What’s the main reason why this is possible on AWS but not on ICP? I understand that decentralization comes with limitations, I’m just curious about what is the biggest blocker
Ir is indeed the full execution rounds. In some cases the instruction limit is hit (we have subnets that only execute less than 100 updates per round on average because the updates themselves are quite heavy). And in other cases it’s simply the context switching (subnet fuqsr executes 600+ canisters per round, or about 1000 per second). So it’s not always the same.
Same with the types of messages causing the load: on fuqsr some 2/3rds of messages are heartbeats; on bkfrk 3/4 are timers; on lhg73 and k44fs it’s mostly updates and reply callbacks (although they’re likely also triggered by heartbeats and timers somewhere or other, since the load is pretty flat). There are also subnets with significant ingress message backlogs, even after the scheduler improvements: until yesterday, k44fs was seeing backlogs of up to 2.5k ingress messages, even though the scheduler managed to execute pretty much all canisters with messages every round (so it was likely one or a few backlogged canisters).
We’ve avoided dynamic pricing because we want canister developers to be able to predict their costs. You don’t want your canister running out of cycles overnight because the subnet it’s on is suddenly experiencing a lot of load.
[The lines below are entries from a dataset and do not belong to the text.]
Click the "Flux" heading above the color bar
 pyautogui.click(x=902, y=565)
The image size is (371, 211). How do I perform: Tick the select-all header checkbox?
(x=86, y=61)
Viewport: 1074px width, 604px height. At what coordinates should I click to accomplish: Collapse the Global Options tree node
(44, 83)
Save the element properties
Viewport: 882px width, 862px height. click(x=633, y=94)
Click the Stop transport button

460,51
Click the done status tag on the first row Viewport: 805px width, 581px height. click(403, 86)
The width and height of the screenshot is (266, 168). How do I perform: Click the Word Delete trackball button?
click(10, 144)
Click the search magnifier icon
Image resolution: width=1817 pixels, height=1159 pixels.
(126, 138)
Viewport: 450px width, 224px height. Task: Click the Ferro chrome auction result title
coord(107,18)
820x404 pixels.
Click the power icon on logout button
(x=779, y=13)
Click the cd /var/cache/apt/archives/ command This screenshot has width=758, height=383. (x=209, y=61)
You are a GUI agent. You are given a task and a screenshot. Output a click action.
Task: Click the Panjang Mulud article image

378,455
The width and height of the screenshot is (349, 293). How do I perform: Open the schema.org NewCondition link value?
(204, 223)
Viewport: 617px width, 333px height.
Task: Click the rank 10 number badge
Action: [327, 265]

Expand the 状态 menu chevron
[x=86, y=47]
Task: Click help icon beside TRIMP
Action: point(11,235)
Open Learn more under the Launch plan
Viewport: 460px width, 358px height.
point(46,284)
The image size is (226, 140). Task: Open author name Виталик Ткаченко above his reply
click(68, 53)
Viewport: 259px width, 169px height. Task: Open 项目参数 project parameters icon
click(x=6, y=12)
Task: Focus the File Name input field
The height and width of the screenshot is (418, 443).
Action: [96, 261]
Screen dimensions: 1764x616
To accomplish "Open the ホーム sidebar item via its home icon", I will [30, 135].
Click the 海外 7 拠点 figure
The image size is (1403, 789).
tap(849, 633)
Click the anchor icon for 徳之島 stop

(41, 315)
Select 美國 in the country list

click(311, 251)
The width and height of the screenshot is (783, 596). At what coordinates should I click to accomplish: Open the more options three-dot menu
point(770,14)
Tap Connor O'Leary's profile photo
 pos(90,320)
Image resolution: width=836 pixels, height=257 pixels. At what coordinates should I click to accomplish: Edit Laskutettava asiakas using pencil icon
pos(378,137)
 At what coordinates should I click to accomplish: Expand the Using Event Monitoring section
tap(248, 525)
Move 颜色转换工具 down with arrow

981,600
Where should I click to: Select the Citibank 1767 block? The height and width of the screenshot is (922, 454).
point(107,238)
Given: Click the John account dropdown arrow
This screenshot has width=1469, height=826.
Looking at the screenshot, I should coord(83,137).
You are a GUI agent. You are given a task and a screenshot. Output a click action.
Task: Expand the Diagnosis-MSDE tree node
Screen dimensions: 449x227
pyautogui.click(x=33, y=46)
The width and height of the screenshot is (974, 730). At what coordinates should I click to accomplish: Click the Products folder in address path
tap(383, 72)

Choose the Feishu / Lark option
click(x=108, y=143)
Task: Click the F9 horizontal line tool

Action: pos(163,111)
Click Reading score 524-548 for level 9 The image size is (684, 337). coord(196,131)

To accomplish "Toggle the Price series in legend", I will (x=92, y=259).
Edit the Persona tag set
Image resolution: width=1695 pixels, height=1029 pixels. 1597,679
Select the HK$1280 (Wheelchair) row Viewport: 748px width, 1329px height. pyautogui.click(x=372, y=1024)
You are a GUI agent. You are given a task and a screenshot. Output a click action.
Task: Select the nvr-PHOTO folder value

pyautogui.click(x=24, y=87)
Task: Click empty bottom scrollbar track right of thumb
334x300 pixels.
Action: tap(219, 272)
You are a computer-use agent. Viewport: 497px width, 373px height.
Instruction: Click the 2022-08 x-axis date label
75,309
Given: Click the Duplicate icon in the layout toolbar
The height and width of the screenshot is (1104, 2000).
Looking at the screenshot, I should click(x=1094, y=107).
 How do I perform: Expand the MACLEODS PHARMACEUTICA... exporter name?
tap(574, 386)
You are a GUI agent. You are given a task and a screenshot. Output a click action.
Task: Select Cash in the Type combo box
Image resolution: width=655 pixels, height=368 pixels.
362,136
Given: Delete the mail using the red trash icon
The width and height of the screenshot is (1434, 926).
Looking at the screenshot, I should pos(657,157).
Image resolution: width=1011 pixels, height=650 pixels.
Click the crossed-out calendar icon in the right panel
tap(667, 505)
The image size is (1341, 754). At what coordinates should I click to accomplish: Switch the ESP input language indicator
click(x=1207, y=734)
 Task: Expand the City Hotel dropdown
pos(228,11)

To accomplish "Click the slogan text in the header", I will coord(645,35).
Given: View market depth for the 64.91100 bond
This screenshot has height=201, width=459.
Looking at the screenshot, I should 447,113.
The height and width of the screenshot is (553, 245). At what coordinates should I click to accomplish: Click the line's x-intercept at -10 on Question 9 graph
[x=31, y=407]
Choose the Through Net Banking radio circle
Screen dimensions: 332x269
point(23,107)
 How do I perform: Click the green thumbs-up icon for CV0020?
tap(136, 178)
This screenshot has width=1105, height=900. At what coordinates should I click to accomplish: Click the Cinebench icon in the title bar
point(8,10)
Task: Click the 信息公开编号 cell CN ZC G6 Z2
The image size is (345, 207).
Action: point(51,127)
While a similar canister with similar load on the next subnet over pays next to nothing.
That doesn’t work. Either you actually reserve 100 compute allocation and then you always get to run every round. Or 50k canisters all pay for “execute every round priority” and none of them gets it once all of them are busy. I.e. AFAICT it’s either a guarantee or it’s best-effort; there’s no in-between.
In traditional AWS you get your own VM. So you never have to compete with other applications (except maybe for bandwidth).
In AWS Lambda (serverless computing, more similar in some ways to what we have with canisters) they can easily shift load around across servers. Partly because that’s all AWS Lambda was built to do (we spent a lot of time building up other parts of the stack) and partly because they have no data attached to their code. Canisters are code + data, AWS Lambda is just code (with the data all held in one central DB); it is a lot easier to replicate and “deploy” snippets of code across physical servers than it is to atomically move data+code across replicated virtual machines running on untrusted hardware.
Given a magical data store with arbitrarily high capacity both in terms of storage and throughput (e.g. your own subnet(s) to just host data) it is trivial to load balance frontends across any number of sometimes busy subnets.
So on the one hand it’s the fact that they can actually shift load “instantly” (partly because of their architecture). And on the other hand it’s just scale: they probably have hundreds of thousands of servers to balance load across; we have less than 50 subnets.